Supplied material
************

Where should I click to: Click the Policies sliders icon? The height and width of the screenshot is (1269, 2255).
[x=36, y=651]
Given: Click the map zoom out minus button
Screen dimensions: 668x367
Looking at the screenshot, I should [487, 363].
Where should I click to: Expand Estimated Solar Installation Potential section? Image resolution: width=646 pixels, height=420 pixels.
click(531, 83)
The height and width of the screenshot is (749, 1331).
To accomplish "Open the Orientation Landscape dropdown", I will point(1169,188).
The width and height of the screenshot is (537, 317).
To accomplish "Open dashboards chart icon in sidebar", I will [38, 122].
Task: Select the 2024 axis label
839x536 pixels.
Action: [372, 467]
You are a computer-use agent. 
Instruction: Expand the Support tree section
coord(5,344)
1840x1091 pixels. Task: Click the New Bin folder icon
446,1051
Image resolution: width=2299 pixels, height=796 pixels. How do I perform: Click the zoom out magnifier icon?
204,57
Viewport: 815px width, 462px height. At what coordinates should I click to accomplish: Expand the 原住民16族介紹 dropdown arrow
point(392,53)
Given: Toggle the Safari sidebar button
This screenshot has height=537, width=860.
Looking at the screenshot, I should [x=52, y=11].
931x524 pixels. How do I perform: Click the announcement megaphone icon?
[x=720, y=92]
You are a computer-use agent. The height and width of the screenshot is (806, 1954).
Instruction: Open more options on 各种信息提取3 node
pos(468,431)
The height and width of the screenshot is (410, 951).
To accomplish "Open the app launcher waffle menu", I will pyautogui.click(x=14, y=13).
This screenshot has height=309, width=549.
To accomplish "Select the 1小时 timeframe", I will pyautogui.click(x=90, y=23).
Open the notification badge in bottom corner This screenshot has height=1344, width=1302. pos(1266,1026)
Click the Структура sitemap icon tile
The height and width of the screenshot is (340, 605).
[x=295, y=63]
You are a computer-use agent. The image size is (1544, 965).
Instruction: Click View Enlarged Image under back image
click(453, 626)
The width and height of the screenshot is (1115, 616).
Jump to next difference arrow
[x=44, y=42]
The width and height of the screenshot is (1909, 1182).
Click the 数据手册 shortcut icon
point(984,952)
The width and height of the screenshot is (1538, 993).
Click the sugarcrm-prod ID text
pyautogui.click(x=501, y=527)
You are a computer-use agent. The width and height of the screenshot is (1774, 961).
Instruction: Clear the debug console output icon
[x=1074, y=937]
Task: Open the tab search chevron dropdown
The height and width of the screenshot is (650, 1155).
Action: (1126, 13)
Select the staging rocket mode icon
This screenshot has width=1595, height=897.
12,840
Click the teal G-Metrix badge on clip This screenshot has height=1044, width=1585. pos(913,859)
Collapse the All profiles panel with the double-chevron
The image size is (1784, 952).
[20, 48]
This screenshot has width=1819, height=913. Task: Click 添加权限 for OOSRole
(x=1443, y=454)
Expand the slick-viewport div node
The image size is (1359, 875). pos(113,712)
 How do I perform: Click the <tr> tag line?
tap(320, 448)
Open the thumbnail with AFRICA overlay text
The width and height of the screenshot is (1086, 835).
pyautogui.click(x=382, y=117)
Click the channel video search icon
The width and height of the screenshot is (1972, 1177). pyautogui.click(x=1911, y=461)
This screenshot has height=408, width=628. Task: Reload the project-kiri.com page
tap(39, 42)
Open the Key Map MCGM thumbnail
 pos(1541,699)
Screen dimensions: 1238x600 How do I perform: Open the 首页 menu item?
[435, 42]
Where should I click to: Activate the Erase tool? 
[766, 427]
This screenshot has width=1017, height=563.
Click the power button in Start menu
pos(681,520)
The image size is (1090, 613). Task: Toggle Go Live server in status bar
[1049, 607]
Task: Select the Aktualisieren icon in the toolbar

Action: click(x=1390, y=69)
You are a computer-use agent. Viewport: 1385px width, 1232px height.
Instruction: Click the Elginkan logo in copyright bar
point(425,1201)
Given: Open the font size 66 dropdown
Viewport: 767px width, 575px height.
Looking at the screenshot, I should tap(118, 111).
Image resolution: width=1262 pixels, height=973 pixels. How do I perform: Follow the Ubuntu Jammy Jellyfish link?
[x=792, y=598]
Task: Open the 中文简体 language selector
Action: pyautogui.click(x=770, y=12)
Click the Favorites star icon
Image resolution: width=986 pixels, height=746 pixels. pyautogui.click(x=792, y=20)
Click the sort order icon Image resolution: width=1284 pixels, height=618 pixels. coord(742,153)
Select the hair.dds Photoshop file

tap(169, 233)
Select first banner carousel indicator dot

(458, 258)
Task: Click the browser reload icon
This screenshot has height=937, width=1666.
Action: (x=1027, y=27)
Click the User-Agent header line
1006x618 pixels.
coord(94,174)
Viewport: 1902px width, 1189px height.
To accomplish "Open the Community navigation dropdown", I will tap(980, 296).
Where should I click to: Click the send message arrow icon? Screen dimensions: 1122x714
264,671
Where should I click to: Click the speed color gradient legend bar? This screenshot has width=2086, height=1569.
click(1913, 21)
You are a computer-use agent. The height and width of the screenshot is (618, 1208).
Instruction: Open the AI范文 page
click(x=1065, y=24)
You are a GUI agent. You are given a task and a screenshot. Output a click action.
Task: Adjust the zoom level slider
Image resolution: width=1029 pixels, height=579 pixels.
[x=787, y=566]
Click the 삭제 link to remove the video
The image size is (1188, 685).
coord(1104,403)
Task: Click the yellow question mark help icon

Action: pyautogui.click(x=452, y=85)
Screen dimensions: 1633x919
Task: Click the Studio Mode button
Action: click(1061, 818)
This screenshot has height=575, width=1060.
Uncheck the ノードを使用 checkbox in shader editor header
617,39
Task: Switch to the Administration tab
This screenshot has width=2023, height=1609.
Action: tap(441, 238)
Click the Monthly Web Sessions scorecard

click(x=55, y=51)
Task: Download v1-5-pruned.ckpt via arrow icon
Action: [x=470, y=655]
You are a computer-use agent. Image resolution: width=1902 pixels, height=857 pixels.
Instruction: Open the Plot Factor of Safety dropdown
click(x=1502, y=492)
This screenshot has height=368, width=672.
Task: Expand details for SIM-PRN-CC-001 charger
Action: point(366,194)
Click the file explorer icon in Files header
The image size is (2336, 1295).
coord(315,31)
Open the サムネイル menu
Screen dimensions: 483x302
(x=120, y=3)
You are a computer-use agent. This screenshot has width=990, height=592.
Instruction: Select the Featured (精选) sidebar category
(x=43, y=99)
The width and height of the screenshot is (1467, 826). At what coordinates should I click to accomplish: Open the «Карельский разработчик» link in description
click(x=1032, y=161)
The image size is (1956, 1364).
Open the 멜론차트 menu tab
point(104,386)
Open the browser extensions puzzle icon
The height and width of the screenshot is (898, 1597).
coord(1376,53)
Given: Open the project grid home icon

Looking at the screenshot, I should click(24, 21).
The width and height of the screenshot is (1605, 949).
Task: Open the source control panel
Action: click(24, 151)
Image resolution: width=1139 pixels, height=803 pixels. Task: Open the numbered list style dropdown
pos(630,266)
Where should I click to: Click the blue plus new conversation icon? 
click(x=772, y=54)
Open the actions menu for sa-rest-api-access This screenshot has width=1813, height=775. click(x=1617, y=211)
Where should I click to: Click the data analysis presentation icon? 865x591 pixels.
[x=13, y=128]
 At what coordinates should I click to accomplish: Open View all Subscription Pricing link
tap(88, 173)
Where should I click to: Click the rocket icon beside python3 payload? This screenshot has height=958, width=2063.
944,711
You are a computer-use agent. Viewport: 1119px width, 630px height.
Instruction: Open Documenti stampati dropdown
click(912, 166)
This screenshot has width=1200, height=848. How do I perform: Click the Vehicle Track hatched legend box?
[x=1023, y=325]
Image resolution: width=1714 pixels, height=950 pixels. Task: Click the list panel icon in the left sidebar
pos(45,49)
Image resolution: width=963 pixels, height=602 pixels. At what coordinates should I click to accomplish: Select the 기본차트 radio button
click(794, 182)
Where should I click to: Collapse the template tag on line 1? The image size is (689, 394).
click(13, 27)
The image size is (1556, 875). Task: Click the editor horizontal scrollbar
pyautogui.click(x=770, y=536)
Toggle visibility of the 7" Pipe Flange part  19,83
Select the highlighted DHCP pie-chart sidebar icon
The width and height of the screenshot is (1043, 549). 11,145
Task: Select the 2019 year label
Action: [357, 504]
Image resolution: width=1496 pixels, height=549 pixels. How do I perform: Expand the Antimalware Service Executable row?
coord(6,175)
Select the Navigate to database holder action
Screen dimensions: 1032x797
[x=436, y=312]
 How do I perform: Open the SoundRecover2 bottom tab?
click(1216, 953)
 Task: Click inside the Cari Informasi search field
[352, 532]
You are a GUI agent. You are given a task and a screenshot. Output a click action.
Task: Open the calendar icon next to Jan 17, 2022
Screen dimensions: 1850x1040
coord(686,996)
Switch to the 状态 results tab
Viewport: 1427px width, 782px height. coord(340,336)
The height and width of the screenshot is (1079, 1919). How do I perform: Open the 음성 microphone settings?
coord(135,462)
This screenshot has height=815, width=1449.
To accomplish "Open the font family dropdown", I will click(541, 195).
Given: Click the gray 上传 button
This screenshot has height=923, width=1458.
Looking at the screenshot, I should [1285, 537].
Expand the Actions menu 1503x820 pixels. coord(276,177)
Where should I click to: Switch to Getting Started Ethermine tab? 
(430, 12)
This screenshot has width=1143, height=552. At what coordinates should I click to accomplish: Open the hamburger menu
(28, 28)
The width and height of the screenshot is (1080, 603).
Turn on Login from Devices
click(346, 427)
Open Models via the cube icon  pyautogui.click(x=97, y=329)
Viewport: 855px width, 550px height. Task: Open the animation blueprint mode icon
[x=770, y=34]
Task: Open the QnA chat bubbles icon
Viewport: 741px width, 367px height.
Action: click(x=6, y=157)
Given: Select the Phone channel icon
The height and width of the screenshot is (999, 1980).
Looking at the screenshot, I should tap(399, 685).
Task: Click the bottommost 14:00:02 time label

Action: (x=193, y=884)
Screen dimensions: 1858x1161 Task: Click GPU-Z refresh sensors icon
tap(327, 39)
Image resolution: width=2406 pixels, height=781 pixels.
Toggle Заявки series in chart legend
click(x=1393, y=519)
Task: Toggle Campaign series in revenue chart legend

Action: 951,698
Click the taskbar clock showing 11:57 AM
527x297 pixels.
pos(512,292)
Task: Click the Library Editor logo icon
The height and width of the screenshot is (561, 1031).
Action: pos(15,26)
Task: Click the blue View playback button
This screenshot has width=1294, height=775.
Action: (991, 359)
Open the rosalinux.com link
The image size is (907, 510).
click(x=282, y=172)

************

Exercise details
Search the material above for "will". Copy each line that has it.

Task output
To accomplish "Open the Orientation Landscape dropdown", I will point(1169,188).
To accomplish "Open dashboards chart icon in sidebar", I will [38, 122].
To accomplish "Open the app launcher waffle menu", I will pyautogui.click(x=14, y=13).
To accomplish "Select the 1小时 timeframe", I will pyautogui.click(x=90, y=23).
To accomplish "Open the Community navigation dropdown", I will tap(980, 296).
To accomplish "Open the font family dropdown", I will click(541, 195).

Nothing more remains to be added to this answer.